### PAGE TEXT ###
And for those of you who aren't troubled by that fact and think the Lakers can just turn it on for the postseason, consider these two facts: (1) The Lakers have been the West's top seed each of the past three seasons, helping grease their Western Conference three-peat, and (2) L.A. hasn't won a series without home-court advantage since … wait for it … 2004 against Minnesota.

L.A. has played only one series without home-court advantage the past three years -- the 2008 Finals against Boston, which it lost in six games. The Lakers were fortunate to have higher-seeded Eastern teams knocked out each of the past two years, handing them home-court advantage, but they can't count on that going forward. Furthermore, consider that the Lakers have lost all three road games against winning teams so far this season. Sixteen such games remain on the schedule, starting with next week's back-to-back in San Antonio and New Orleans.

Additionally, the Lakers appear to be regressing rather than progressing. With Pau Gasol worn out from a heavy minutes load and the point guard position again an open sore, L.A. is having trouble even against bad teams. The Lakers just completed a patsy-filled stretch in which 12 of their 13 opponents had sub-.500 records, and stumbled to an 8-5 mark, culminating in Tuesday's blowout home loss to Milwaukee.

Yet L.A.'s troubles pale beside those of the Magic, who stand a whopping 7.5 games behind Boston in the Eastern Conference. At 16-12 after dropping nine of its past 10 games, Orlando wouldn't even have home-court advantage in the first round of the playoffs if the postseason began today. With upcoming tilts against the league's two top teams, Boston and San Antonio, the Magic could lose further ground.

Orlando has fallen so far that you'll need to click onto the second page of the Power Rankings to find it, all the way down at No. 17.

Despite Howard's expanded post repertoire, including a newly developed midrange bank shot for which he should pay royalties to Tim Duncan, the Magic's offensive attack has imploded over the past 10 games. Superficially, it seems that shouldn't have been the case, since Vince Carter, Jameer Nelson, Marcin Gortat and Brandon Bass have all played at or near their historic norms.

But three positions contributed mightily to the malaise. First, there were the struggles of the since-traded Rashard Lewis, who soaked up 32 minutes a game but barely averaged double figures and shot 41.8 percent.

Then there was the replacement-level output at the small forward spot manned by Quentin Richardson and Mickael Pietrus. The two were asked only to hit 3s, and while they shot them plenty (more than eight tries a game between them), they were only league average in accuracy.
### RECORDED DATA ###
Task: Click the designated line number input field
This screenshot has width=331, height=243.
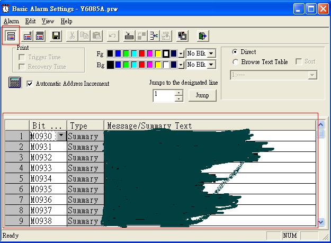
###
THE EXERCISE:
In the basketball article, which team did the Lakers last beat in a playoff series without home-court advantage, and in what year?

RESULT OF THIS TASK:
Minnesota, in 2004.